WORK TO COMPLETE ▸
List each line in the records that contains the word "width".

Dataset items:

──────────────────────────────

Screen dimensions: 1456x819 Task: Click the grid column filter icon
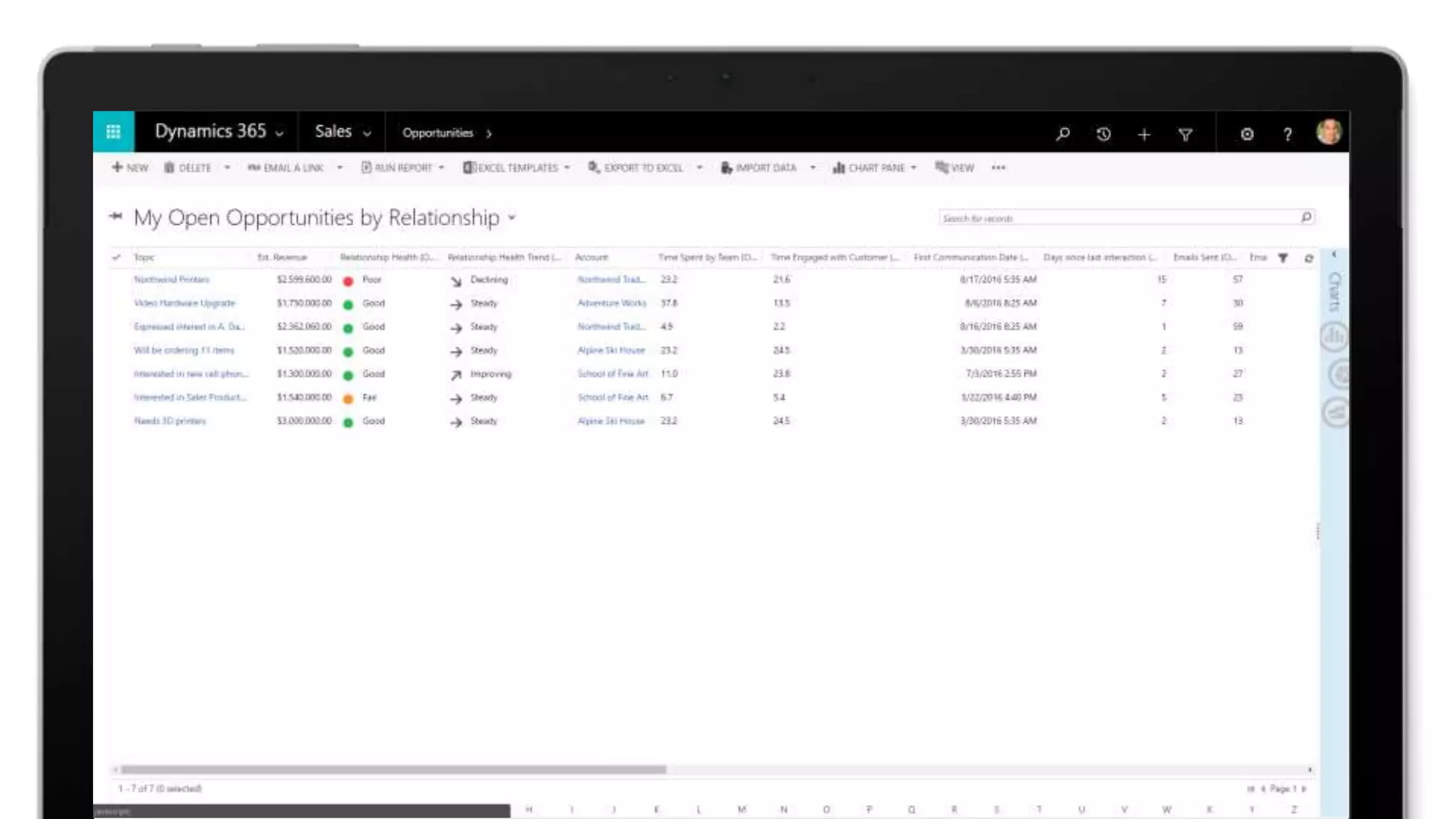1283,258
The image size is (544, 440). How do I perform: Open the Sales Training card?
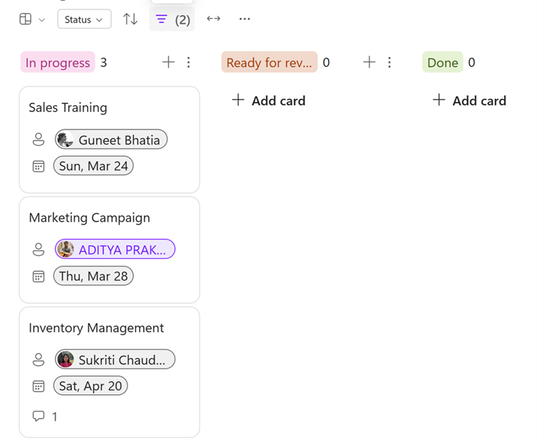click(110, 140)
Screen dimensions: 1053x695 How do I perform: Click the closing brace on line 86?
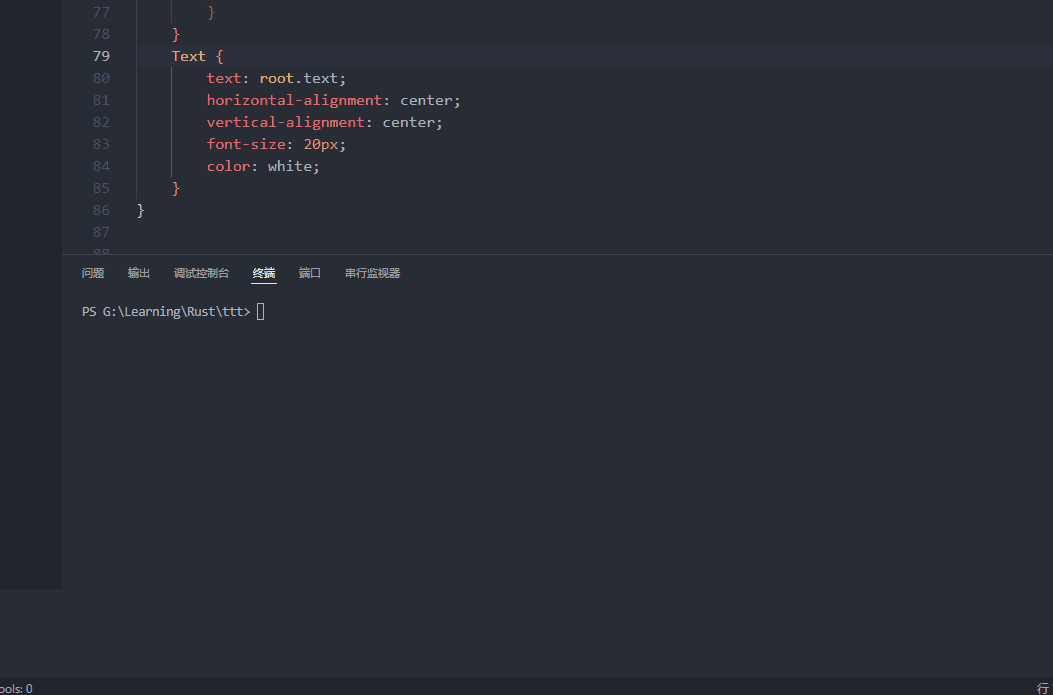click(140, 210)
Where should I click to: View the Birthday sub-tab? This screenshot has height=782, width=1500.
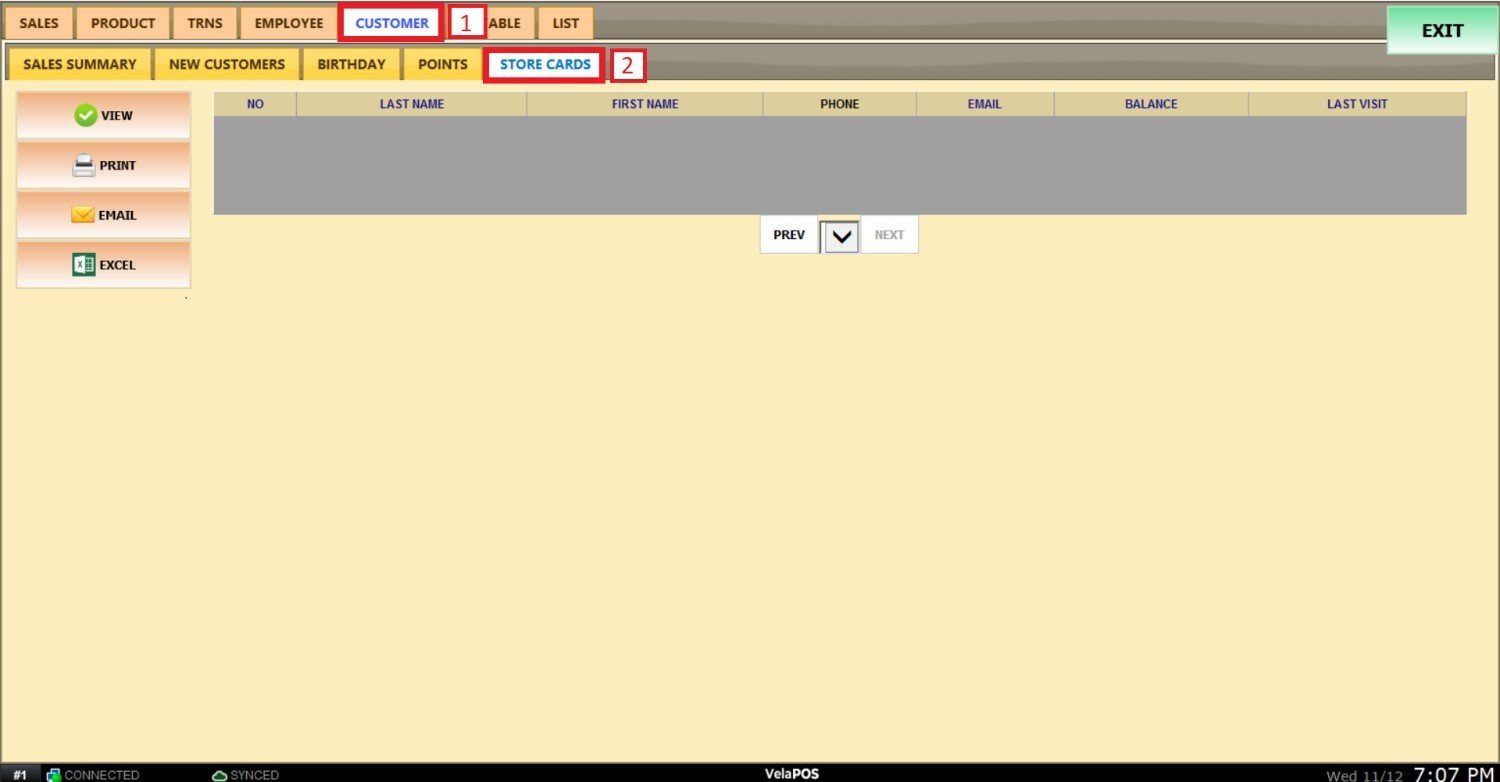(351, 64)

──────────────────────────────

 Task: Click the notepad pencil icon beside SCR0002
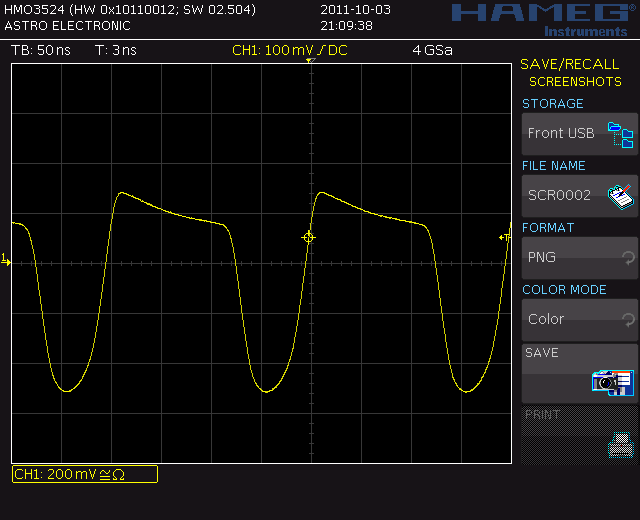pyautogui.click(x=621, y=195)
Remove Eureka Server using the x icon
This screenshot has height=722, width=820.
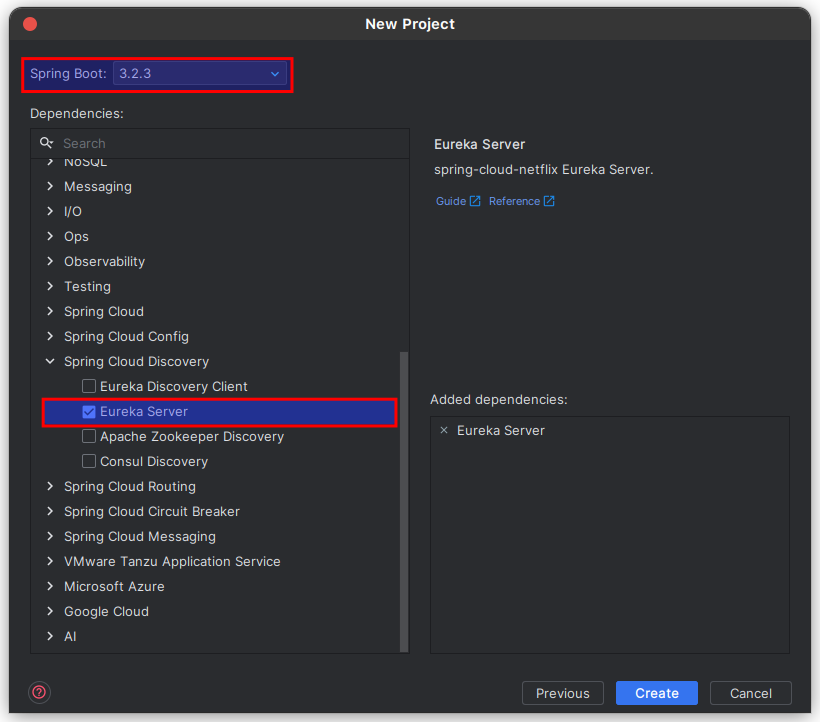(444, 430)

──────────────────────────────

SOLUTION FOR THIS EXERCISE ▸
Where should I click to: View the Birthday sub-tab? This screenshot has height=782, width=1500.
This screenshot has height=722, width=820.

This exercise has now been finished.